NEW: In order to facilitate cross-project sharing
of texts, the recommended best practice is now to use the translation
code project for the default translation of a work within
a project.
All translation types except interlinear are introduced by a
@translation command followed by the translation
type and a language code.
Interlinear translations are given using the ATF protocol #tr.<LANG>:; the translation follows. A
language code may be given after a period: these language codes must
follow the CDL rules for language codes as given in the GDL tutorial. For an English
translation the protocol would then be #tr.en:.
If no language code is given the default is en.
Parallel translations start with the command:
@translation parallel en tinney
(Here and in the following examples en may be any
standard language code; tinney may be any legal translation
code.)
The remainder of the translation must use exactly the same structural labeling as the transliteration; the ATF processor will automatically align the transliteration and translation using their common structure.

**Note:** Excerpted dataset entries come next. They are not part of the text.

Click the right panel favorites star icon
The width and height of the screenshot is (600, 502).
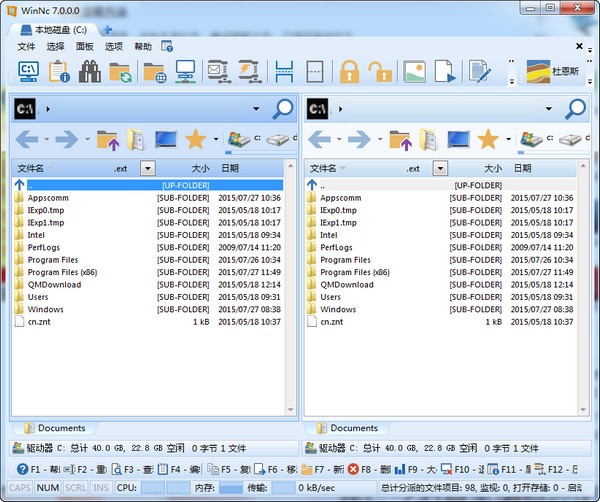coord(488,139)
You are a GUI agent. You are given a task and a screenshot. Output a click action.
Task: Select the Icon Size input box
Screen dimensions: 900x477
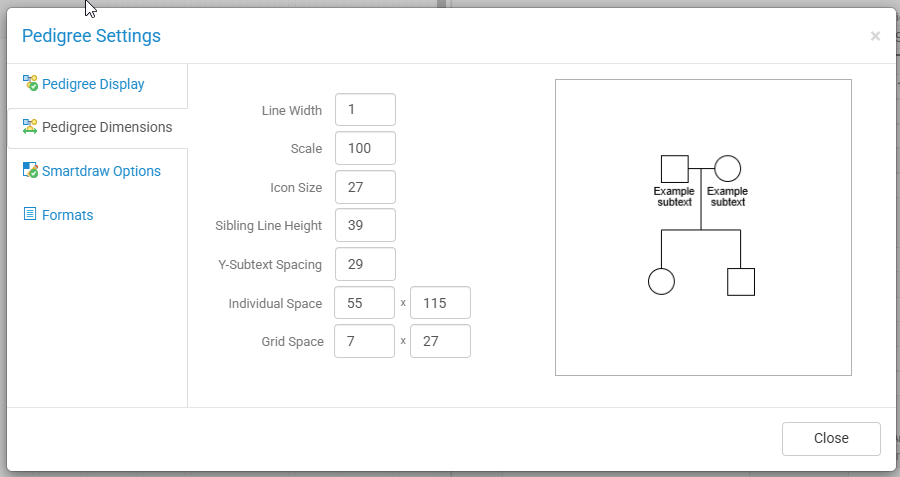pyautogui.click(x=365, y=187)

Labeled translations start with the command:
@translation labeled en saa1
Subsequent blocks of translation are introduced by
@label commands where the remainder of the line gives the
label. The label must be either a single label which matches a line
label in the translated source, or a range, i.e., a pair of labels
giving the start and end lines. For an explanation of how labels work
see the ... documentation.
N.B.: Labeling in translations must always be
done at the line level; a label such as r (reverse) is an
error in XTR.
Unitary translations--those whose translation blocks correspond to the annotated units (usually sentences) of a transliteration--start with the command.
@translation unitary en psd
Subsequent blocks of translation are introduced by
@unit commands where the remainder of the line gives a
unit number; these can be found in the unit-view of the source
texts--typically unit 1 is the first sentence, unit 2 is the second
sentence, and so on.
Unitary translations may also follow @unit with a
@span command which follows the same rules as a
@label line. This is not used for alignment but is
intended for the convenience of the translator; such
@span lines can be output automatically by translation
template generators.
A small set of essential block-level commands is available in labeled and unitary translation styles; if you want to use these block commands with interlinear or parallel styles, you can't. You must first convert your translation to use labeled or unitary style.
For labeled and unitary translation types the content of a translation unit is a single paragraph. A blank line is required to close the paragraph.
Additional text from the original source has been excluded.